We understand this will be concerning for customers. We are currently contacting customers to make them aware of the incident, apologise and provide details on the support available.

The incident occurred when a cyber criminal targeted a call centre and gained access to a third party customer servicing platform.

There is no impact to Qantas’ operations or the safety of the airline.

What we know

On Monday, we detected unusual activity on a third party platform used by a Qantas airline contact centre.  We then took immediate steps and contained the system. We can confirm all Qantas systems remain secure.

There are 6 million customers that have service records in this platform. We are continuing to investigate the proportion of the data that has been stolen, though we expect it will be significant. An initial review has confirmed the data includes some customers’ names, email addresses, phone numbers, birth dates and frequent flyer numbers.

Importantly, credit card details, personal financial information and passport details are not held in this system. No frequent flyer accounts were compromised nor have passwords, PIN numbers or log in details been accessed.

Actions we are taking

While we conduct the investigation, we are putting additional security measures in place to further restrict access and strengthen system monitoring and detection.
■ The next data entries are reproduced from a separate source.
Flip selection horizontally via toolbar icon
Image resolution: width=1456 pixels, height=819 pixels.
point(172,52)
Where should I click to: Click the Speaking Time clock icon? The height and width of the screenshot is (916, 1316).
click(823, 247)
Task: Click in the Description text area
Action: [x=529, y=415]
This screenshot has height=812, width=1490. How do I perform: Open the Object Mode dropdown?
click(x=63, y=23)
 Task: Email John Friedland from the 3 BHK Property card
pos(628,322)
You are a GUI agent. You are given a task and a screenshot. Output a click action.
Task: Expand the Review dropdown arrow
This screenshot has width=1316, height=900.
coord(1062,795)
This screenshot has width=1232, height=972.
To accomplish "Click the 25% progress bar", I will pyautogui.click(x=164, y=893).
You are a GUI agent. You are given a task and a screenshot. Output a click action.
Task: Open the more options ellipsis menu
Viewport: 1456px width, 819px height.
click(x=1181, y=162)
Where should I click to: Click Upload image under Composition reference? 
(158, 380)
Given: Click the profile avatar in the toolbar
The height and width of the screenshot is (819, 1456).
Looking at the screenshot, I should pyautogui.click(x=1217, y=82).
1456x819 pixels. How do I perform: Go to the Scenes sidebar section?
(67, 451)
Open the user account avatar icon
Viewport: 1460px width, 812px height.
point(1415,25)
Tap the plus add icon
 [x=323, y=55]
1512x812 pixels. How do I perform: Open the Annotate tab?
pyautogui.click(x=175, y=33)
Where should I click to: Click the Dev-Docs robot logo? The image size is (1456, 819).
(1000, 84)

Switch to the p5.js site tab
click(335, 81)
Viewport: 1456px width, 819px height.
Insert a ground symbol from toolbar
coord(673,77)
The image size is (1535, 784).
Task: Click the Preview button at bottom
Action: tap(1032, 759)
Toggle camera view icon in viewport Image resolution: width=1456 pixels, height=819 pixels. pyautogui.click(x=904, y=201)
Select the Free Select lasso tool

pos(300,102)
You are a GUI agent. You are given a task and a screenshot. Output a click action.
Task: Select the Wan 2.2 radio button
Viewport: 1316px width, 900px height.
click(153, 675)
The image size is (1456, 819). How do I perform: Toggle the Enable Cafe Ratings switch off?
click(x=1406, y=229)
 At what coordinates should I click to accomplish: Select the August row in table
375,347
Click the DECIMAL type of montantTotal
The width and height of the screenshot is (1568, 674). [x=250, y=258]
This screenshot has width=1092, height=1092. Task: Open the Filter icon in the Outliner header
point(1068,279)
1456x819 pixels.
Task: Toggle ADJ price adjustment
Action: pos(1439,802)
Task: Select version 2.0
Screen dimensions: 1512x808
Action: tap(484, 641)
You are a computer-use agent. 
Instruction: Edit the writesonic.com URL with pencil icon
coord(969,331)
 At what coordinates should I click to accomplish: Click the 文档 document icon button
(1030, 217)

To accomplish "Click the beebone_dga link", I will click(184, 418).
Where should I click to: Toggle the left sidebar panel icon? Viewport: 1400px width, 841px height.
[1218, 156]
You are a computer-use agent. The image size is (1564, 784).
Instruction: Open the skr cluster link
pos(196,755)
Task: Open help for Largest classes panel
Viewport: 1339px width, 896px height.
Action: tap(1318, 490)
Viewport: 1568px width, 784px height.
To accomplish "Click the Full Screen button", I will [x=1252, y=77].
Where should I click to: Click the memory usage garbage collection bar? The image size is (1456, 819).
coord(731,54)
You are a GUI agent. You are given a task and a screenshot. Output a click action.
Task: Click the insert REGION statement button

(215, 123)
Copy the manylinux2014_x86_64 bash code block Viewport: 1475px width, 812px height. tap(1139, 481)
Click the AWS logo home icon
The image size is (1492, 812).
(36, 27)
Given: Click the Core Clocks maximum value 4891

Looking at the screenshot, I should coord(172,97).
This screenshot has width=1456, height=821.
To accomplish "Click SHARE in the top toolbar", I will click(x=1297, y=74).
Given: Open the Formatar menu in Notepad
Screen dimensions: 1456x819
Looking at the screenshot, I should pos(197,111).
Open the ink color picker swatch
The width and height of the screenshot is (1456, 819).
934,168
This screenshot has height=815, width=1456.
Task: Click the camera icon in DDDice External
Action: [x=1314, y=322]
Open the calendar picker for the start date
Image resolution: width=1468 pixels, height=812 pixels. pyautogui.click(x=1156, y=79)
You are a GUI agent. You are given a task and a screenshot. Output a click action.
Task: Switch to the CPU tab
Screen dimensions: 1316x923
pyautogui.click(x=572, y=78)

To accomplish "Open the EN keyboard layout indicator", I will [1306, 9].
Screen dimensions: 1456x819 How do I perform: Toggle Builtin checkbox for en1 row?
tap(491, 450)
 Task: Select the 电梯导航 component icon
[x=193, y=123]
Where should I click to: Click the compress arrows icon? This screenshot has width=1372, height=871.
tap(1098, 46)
Qantas has notified the Australian Cyber Security Centre and the Office of the Australian Information Commissioner. Given the criminal nature of this incident, the Australian Federal Police has also been notified. We will continue to support these agencies as the investigation continues.

Qantas has established a dedicated customer support line as well as a dedicated page on qantas.com to provide the latest information to customers. We will continue to share updates including via our website and social channels.

Qantas Group Chief Executive Officer Vanessa Hudson said:

“We sincerely apologise to our customers and we recognise the uncertainty this will cause. Our customers trust us with their personal information and we take that responsibility seriously.

“We are contacting our customers today and our focus is on providing them with the necessary support.

“We are working closely with the Federal Government’s National Cyber Security Coordinator, the Australian Cyber Security Centre and independent specialised cyber security experts.”